EJERCICIO BREVE A. En los registros, cambia "screenshot" por "captura" en el tramo que va desde la línea que contiene "This screenshot has height=1456, width=2548." hasta la que contiene "I will point(160,72).", ambas incluidas. Devuelve solo esas líneas y deja todo lo demás sin modificar.

━━━ FRAGMENTO DEL DOCUMENTO ━━━

Llegado el día de las elecciones, los
hacendados reunían a sus trabajadores, los arengaban, los instruían en los
secretos del voto y ordenaban sufragar por fulano antes de que subieran en los
camiones. Después de la votación, la fiesta en torno al novillo sacrificado,
los ricos mostos de la estación, y el baile borracho de las cuecas desafinadas.
Quizás cuantos presidentes fueron elegidos de acuerdo al procedimiento no
ilegal, pero radicalmente antidemocrático, del “voto acarreado”.
En los últimos tramos del siglo XX,
por efecto de un mercado mundial que liquidó al latifundio tradicional, los
grandes señores de la tierra desaparecieron o fueron obligados a transformarse
en empresarios agrícolas de sociedades cada vez más anónimas. El fin del
latifundio también significó el fin de los votantes. En su lugar aparecieron
los electores. En fin, como en todas partes, la democracia ha avanzado en
Chile a paso lento, interrumpido e insostenido. Pero, y eso es lo importante,
ha avanzado.
La democracia avanza –parodiando a
Trotzki- de un modo “desigual y combinado”. Hasta algunas dictaduras, a fin de
presentar una imagen democrática, se han visto obligadas a introducir
mecanismos electorales; farsas, remedos, sin duda, pero que, aún así, delatan
el reconocimiento a la forma democrática.
En el reciente pasado las dictaduras
se limitaban a falsificar números. Otros como Saddam Hussein y Fidel Castro
fueron elegidos con el 99% de los votos de sus partidarios. A los “enemigos” se
les prohibía votar. Del mismo modo algunos gobiernos del socialismo real
refinaron la parodia electoral inventando partidos opositores a cuya cabeza
ponían a cualquier espantapájaros. Naturalmente los resultados eran
determinados antes de las elecciones. En la Alemania del Este circulaba por
ejemplo el siguiente chiste: “En el noticiero televisivo se da a conocer que
las elecciones de hoy han sido suspendidas porque el vehículo que traía los
resultados ha sufrido un accidente”.
En América Latina no siempre el ocaso
de las oligarquías terratenientes ha dado origen a una ciudadanía electoral
independiente y soberana. Conocidos fueron los piquetes electorales del
peronismo, o la sumisión de los votantes a caciques locales, como ocurría en el
México del antiguo PRI. Puedo imaginar por ejemplo que el voto en Colombia, o
en otros países similares, depende mucho de mandamases regionales, quienes
truecan prebendas y favores por adhesiones políticas.
Hay incluso regímenes autoritarios que
no sólo aceptan las elecciones. Además, son electoralistas. Efectivamente, si
quienes se dedican al estudio de la teoría política tuvieran que destacar un
fenómeno post-moderno, señalarían que uno de los más notorios es el
aparecimiento de las llamadas autocracias electoralistas.
Autocracias electoralistas aparecieron
en diversas naciones euro-asiáticas después del desmembramiento del imperio
soviético. En Irán la teocracia también somete a su pueblo a ceremonias
electorales, pero bajo la vigilancia rigurosa del Estado. Lo mismo se puede
decir de algunos países latinoamericanos en donde las elecciones han sido
convertidas en una nueva forma de control del poder.

━━━ DATOS DE ENTRADA ━━━

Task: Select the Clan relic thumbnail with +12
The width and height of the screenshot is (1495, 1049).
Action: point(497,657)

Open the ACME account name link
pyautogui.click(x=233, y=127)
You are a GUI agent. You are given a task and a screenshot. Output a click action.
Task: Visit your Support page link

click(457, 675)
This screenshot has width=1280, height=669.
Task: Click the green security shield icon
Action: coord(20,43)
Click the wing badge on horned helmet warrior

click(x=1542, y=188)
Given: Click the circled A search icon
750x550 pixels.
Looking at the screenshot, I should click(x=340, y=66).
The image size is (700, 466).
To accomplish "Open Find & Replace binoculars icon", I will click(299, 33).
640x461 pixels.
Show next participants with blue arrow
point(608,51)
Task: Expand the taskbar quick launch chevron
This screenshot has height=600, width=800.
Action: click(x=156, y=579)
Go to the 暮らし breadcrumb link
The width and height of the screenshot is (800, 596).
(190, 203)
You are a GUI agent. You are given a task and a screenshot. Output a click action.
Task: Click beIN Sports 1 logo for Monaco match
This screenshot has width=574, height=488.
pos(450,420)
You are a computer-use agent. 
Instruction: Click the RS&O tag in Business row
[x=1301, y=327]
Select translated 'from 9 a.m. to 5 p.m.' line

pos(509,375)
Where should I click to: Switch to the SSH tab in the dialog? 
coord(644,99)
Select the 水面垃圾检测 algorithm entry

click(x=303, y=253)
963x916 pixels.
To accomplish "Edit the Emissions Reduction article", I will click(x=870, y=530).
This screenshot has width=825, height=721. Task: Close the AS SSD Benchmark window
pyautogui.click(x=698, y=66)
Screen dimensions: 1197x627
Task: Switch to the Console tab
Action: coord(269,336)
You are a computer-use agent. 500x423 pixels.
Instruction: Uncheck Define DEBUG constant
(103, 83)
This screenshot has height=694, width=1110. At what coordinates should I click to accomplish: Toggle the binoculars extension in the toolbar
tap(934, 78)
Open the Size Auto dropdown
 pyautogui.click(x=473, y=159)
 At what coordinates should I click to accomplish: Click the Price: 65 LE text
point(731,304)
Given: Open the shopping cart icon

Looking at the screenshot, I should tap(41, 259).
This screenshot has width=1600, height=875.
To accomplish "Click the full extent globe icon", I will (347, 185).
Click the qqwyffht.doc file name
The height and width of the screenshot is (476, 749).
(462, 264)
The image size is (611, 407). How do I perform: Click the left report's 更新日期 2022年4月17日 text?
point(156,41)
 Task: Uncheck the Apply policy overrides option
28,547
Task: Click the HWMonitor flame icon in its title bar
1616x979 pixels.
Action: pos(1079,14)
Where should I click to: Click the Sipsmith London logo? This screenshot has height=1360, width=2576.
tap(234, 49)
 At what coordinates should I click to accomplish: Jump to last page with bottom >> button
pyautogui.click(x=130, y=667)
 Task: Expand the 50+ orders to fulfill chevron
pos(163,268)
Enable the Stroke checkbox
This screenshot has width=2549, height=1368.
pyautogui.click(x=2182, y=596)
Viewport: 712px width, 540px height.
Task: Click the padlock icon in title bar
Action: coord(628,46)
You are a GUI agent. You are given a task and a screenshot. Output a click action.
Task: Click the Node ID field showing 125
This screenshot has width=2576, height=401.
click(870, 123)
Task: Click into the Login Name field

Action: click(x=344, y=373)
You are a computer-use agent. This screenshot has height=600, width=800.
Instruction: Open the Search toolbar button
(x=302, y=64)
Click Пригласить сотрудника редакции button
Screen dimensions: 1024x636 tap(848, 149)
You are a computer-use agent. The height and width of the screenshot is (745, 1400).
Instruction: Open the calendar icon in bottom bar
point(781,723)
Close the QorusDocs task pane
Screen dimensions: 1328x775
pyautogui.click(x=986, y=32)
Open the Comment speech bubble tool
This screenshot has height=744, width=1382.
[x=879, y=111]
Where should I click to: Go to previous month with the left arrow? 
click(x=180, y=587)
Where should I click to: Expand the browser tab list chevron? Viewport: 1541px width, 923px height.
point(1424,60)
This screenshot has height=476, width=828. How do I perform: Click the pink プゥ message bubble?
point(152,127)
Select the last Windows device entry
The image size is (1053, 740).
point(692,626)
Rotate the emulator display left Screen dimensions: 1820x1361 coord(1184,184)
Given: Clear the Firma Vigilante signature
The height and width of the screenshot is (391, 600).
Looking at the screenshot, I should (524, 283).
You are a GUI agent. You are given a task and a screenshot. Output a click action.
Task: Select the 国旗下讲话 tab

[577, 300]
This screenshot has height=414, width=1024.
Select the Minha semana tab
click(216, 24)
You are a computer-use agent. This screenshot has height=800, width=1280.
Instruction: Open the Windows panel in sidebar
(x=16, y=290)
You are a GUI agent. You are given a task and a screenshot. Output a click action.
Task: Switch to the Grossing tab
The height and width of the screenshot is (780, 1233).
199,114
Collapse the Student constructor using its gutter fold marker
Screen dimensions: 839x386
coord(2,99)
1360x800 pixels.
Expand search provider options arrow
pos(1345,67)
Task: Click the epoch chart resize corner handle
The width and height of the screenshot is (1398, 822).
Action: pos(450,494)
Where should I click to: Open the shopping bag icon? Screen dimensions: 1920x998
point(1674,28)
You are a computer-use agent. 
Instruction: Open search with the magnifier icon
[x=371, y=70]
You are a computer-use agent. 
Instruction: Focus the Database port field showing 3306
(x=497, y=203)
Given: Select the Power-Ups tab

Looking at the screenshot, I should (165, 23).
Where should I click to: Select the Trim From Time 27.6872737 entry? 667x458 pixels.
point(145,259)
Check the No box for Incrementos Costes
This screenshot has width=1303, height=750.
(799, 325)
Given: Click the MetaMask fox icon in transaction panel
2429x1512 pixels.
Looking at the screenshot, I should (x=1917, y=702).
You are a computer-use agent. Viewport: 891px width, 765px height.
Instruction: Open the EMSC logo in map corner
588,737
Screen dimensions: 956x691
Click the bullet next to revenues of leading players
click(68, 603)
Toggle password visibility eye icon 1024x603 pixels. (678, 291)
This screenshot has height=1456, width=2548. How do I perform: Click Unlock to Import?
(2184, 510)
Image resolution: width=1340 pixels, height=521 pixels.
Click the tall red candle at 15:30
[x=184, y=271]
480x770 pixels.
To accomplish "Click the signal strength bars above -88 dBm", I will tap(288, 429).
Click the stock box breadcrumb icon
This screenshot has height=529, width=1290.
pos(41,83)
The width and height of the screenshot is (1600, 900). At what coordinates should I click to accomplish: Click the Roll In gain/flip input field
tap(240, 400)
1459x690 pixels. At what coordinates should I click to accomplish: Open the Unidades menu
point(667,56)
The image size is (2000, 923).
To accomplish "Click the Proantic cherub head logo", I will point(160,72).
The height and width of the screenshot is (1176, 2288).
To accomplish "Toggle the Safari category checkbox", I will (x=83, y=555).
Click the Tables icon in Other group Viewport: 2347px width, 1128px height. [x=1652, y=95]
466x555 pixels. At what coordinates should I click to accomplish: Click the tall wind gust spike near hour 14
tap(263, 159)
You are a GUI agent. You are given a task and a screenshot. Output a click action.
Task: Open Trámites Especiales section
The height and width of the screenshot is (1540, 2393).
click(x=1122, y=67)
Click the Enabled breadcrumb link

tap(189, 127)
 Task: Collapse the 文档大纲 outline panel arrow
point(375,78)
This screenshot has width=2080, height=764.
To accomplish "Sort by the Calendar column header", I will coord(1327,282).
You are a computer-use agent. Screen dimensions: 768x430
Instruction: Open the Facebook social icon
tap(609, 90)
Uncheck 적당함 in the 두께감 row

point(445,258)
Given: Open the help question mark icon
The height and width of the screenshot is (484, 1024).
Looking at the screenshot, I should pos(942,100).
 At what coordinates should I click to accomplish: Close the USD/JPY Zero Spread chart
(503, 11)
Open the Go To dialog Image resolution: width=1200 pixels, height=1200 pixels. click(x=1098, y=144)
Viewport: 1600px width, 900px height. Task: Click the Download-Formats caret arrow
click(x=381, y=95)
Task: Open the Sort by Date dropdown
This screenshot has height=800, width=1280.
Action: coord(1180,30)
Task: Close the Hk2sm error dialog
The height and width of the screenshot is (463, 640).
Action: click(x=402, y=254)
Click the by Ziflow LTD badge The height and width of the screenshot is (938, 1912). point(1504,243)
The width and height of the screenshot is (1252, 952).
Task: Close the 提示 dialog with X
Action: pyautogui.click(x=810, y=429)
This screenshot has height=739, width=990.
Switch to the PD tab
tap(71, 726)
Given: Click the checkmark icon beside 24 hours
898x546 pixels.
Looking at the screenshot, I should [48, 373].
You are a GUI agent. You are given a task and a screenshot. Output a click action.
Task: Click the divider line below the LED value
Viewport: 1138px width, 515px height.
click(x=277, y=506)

━━━

EJERCICIO BREVE B. Retoma el texto sobre la democracia y las elecciones y continúalo a partir de su última oración.

RESULTADO DEL EJERCICIO A.
This captura has height=1456, width=2548. How do I perform: Click Unlock to Import?
(2184, 510)
Image resolution: width=1340 pixels, height=521 pixels.
Click the tall red candle at 15:30
[x=184, y=271]
480x770 pixels.
To accomplish "Click the signal strength bars above -88 dBm", I will tap(288, 429).
Click the stock box breadcrumb icon
This captura has height=529, width=1290.
pos(41,83)
The width and height of the captura is (1600, 900). At what coordinates should I click to accomplish: Click the Roll In gain/flip input field
tap(240, 400)
1459x690 pixels. At what coordinates should I click to accomplish: Open the Unidades menu
point(667,56)
The image size is (2000, 923).
To accomplish "Click the Proantic cherub head logo", I will point(160,72).

RESULTADO DEL EJERCICIO B.
Por cierto, las autocracias
post-modernas corren el riesgo de perder en las elecciones. Es el mismo que
corrieron las dictaduras militares uruguayas y chilenas las que no fueron
derrocadas por movimientos de masas sino perdiendo plebiscitos que estaban
seguras de ganar. Es por eso que hoy las autocracias no dejan nada al azar.
No se trata, como era el caso de las
dictaduras salvajes del pasado, de falsificar votos. Sí se trata, dicho en
breve, de la estatización no sólo del sistema sino del proceso
electoral.
De este modo enormes recursos del
Estado son puestos a favor del candidato oficial. La propaganda, sobre todo la
televisiva, concede casi todos los espacios al candidato estatal. Los empleados
públicos –en Estados en donde el partido gobernante es además un partido-
Estado- son sometidos a presión. Las dádivas, a medida que avanza la fecha
electoral, son multiplicadas de modo obsceno. Las oficinas públicas se
transforman en dependencias electorales del oficialismo. En los organismos de
“participación popular” los votantes son organizados disciplinadamente, casi de
un modo militar.
Llegado el día, aparecen los medios de
transportes. Ya no son por cierto los destartalados camiones de los antiguos
terratenientes. Ahora son autobuses con cómodos asientos. Pero el objetivo es
el mismo. Lo fundamental es asegurar la continuidad del poder de las
oligarquías. Ayer, el de las oligarquías terratenientes. Hoy, el de las
oligarquías estatales.
Sin embargo, y a pesar de conocer el
sistema, leí estupefacto las declaraciones del jefe de campaña del candidato
estatal de un país latinoamericano en el que recientemente hubo elecciones,
país de cuyo nombre no quiero acordarme. Dicho jefe narraba, como si fuese lo
más natural del mundo, que los comandos electorales se dispararon a votar a las
tres en punto de la tarde, después de una llamada del presidente de la nación.
Como si se tratara de una acción militar, un asalto a un cuartel, o la
ocupación de un territorio enemigo.
Puedo imaginar a los autobuses uno
detrás de otro. También a una anciana que deja de barrer un minuto en la puerta
de su casa y comenta con voz cansada a un niño sentado muy cerca de ella.
- “Ahí van los votantes”.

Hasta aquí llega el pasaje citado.